UL Firefighter Safety Research Institute (FSRI) today announced that they are expanding their focus to address fire safety more broadly and extending their collaborative model to actively engage fire investigators, fire safety engineers, academia, government, industry, safety educators and the general public, in addition to the fire service. In line with this expanded focus, their mission is evolving to holistically address the world’s unresolved fire safety risks and emerging dangers. To better reflect the expanded scope encompassing all areas of fire, the organization has evolved its name to UL’s Fire Safety Research Institute.
“While fire has not changed, the environment in which we live and fire occurs has,” said Steve Kerber, vice president of research and director, FSRI. “FSRI has been working to keep pace with that change, evolving our capabilities, research scope, and the stakeholder groups we engage to address fire safety more broadly. Our expanded focus extends to our team, our capabilities, our physical and digital footprints, and the topics we address. We’ve already begun expanding in all these areas and will continue as fire hazards continue to emerge.”
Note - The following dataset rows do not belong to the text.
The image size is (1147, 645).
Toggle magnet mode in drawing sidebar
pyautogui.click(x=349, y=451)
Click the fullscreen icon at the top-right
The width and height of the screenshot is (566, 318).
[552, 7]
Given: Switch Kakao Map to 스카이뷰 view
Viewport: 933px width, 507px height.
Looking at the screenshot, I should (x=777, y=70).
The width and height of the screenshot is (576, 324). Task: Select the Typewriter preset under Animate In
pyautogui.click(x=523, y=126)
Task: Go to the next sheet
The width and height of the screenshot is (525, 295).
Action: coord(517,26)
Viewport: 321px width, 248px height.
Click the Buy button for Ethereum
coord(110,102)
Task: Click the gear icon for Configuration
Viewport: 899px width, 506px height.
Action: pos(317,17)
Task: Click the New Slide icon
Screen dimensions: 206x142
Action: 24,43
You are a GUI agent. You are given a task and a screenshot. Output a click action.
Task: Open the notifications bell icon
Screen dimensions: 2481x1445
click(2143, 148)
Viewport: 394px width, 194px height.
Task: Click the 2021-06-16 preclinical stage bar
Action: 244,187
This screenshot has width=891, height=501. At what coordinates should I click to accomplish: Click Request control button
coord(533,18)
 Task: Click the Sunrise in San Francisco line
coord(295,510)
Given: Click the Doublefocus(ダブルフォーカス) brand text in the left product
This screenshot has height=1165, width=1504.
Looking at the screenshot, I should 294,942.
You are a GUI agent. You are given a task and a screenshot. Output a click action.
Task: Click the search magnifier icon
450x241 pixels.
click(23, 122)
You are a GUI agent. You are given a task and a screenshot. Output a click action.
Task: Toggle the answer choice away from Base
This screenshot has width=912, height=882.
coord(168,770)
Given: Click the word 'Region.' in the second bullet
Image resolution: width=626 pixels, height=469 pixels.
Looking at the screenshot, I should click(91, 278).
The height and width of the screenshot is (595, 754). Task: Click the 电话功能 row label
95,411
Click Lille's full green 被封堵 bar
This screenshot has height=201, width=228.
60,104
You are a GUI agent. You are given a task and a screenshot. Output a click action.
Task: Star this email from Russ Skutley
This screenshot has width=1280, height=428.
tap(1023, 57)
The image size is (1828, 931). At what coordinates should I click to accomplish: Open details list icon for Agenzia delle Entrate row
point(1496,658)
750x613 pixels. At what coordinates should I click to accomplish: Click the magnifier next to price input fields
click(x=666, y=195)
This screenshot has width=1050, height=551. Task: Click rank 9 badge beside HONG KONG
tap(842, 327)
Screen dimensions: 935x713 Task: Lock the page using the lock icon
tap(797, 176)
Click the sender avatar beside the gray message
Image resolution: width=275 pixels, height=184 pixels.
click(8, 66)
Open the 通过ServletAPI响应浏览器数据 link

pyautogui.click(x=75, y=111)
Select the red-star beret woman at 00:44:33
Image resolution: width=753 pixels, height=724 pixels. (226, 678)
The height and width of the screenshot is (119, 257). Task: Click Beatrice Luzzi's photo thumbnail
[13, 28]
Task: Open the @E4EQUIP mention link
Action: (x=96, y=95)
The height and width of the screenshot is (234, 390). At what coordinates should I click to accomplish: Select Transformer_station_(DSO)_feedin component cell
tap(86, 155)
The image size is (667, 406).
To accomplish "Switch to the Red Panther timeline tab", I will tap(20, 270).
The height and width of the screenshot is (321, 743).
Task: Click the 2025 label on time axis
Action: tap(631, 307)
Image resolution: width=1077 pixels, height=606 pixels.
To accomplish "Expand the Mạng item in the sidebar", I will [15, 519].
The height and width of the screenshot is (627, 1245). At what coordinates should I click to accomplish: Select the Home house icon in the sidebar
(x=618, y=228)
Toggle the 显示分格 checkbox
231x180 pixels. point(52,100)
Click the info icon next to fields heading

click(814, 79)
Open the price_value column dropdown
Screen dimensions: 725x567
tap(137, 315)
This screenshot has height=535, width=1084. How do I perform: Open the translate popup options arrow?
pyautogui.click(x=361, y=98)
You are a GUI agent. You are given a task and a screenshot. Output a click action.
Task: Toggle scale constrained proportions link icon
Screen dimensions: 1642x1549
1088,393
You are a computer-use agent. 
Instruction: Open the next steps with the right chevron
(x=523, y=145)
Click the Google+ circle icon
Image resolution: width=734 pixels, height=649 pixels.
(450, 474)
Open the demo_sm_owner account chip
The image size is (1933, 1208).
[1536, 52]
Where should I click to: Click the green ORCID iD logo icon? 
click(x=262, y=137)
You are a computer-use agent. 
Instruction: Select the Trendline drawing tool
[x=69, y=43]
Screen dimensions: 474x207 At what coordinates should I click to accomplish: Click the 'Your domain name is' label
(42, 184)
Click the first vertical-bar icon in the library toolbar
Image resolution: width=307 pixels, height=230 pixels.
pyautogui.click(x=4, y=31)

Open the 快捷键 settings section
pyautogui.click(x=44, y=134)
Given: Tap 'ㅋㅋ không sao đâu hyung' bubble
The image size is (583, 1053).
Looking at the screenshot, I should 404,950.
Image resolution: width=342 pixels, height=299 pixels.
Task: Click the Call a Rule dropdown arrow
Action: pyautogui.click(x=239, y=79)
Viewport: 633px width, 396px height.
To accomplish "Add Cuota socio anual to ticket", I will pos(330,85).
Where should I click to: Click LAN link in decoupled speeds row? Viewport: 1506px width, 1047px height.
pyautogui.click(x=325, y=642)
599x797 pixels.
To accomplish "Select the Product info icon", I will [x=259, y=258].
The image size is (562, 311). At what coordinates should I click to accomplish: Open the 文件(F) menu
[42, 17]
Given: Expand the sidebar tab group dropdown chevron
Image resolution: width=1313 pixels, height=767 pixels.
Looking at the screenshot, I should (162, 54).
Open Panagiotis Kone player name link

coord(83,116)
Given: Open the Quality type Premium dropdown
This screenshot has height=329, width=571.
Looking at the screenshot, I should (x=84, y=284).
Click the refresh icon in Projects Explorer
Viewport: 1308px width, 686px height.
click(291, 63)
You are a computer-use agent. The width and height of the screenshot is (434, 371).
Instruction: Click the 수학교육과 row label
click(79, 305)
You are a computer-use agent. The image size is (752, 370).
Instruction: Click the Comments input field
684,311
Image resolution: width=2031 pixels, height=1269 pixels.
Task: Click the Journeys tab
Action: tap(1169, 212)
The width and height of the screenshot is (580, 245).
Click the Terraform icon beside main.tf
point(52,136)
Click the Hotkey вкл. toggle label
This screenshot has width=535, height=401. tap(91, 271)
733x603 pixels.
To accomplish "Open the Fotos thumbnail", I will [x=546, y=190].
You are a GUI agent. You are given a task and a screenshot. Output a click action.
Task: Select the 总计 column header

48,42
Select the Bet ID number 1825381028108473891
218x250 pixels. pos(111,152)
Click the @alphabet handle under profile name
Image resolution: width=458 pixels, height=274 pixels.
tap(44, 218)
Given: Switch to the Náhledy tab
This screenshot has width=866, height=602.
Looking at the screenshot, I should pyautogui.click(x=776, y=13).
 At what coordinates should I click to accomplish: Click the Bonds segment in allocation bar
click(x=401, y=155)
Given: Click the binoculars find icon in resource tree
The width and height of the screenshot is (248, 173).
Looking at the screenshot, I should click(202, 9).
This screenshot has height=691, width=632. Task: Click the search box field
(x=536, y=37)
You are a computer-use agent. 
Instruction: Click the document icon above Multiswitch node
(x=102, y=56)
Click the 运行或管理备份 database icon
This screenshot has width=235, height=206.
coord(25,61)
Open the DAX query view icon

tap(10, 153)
The scope of fire safety has changed due to new technologies, new household materials and layouts, and new environmental dynamics. FSRI’s evolution will encompass a more holistic research effort around fire safety, better positioning the organization to address these new fire challenges and identify solutions to help fulfill UL’s mission.
FSRI has historically focused on fire dynamics, fire service tactics and strategies in residential, commercial and industrial buildings through full-scale testing, field testing, modeling, and sharing information through online and classroom education. That work continues to be an important part of FSRI’s research and mission. The organization has begun extending beyond fire dynamics to examine factors affecting firefighter health and safety, to work with the fire investigation community, and to help fire and life safety educators share data-driven public fire safety education with their communities. They are also delving into expanded research topics such as wildland urban interface and materials decomposition.
“Everything we have done and will do continues to serve the pursuit of improving fire safety, advancing fire research knowledge, and educating stakeholders to more effectively protect people and property,” Kerber continued.